Ordinary functions cannot be converted into first-class function objects; to accomplish this, a closure template with no closure variables must be created, and loaded with new_closure and no args. Therefore, backends SHOULD optimise for the special case where args is empty, to avoid constructing a new closure object where possible.
The terminator instructions may only appear at the end of a basic block, after any other instructions. These instructions are responsible for control flow decisions, about where to jump to after the current block. Each block must have precisely one terminator instruction at the end.

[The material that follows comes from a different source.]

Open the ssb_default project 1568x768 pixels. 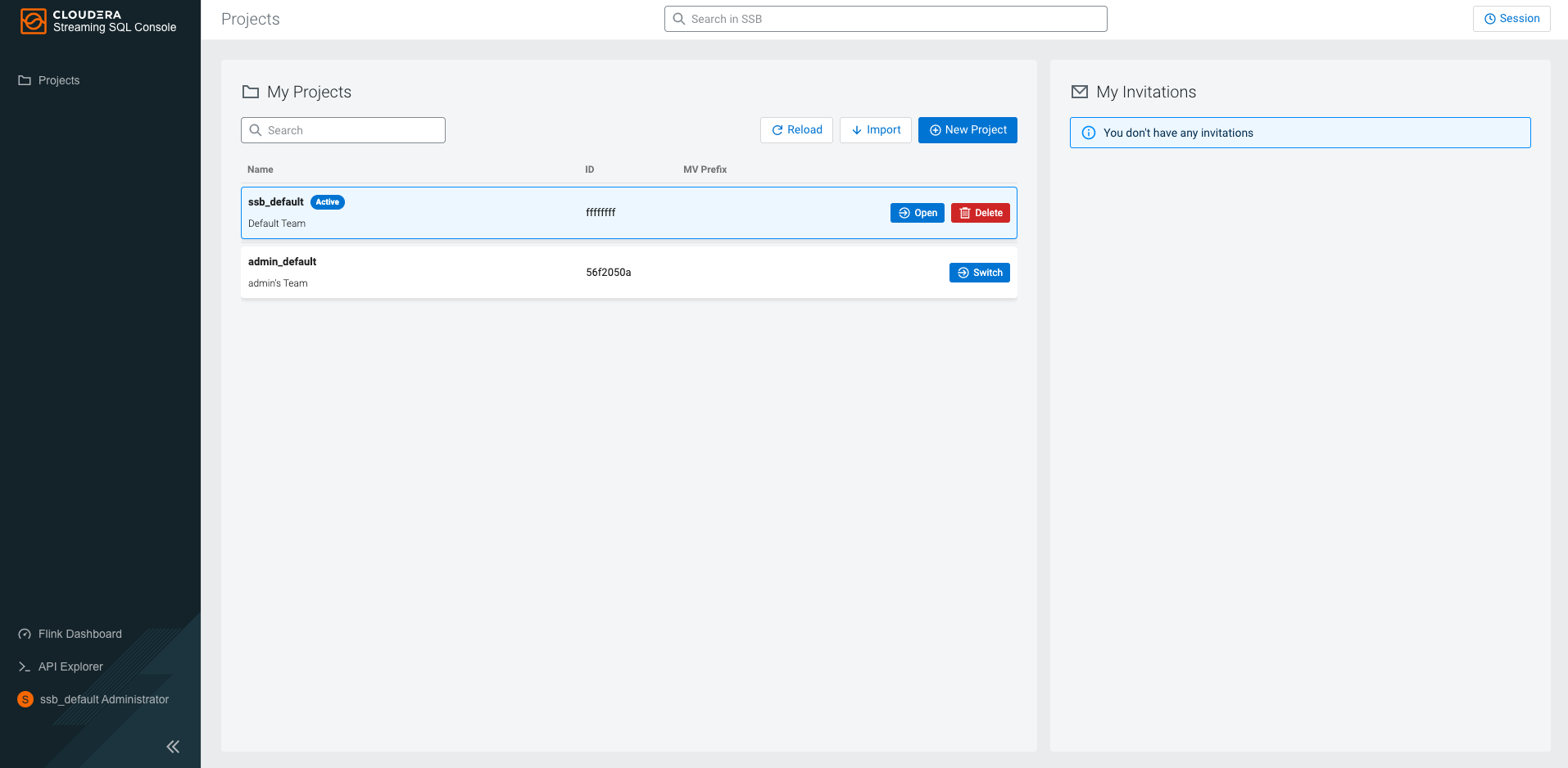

Conditional branch based on the value of the control variable. Matches either numbers (if control has type Num) or algebraic data type constructors. cases is a list of (num-or-constructor-name - block) pairs. If control matches one of the cases, branches to that basic block. Otherwise, branches to default (which is a block ID). default is optional, but MUST NOT be omitted unless the control is an algebraic type, and the cases cover all of the type’s constructors (in particular, it MUST NOT be omitted for switches over numbers). Two cases MUST NOT have the same case value.
This is a very low-level operation compared to Mars’ switch statement, because it cannot bind variables or match recursively. The Mars compiler handles variable bindings using the ld_field instruction. See switch factoring for the rather complicated algorithm that performs this translation.